ACTIVITY:
Every entry must appear in the answer exactly as written.

EXTRACTED ENTRIES:
■ ■ ■ ■ ■ ■ ■

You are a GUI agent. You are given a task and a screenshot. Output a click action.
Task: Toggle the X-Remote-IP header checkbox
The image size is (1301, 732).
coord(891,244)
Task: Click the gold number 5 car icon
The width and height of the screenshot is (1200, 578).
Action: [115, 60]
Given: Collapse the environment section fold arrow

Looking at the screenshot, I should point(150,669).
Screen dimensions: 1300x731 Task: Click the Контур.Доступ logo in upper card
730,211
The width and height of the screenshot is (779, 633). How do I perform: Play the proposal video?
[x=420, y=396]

■ ■ ■ ■ ■ ■ ■

TASK ANSWER:
You are a GUI agent. You are given a task and a screenshot. Output a click action.
Task: Toggle the X-Remote-IP header checkbox
The image size is (1301, 732).
coord(891,244)
Task: Click the gold number 5 car icon
The width and height of the screenshot is (1200, 578).
Action: [115, 60]
Given: Collapse the environment section fold arrow

Looking at the screenshot, I should point(150,669).
Screen dimensions: 1300x731 Task: Click the Контур.Доступ logo in upper card
730,211
The width and height of the screenshot is (779, 633). How do I perform: Play the proposal video?
[x=420, y=396]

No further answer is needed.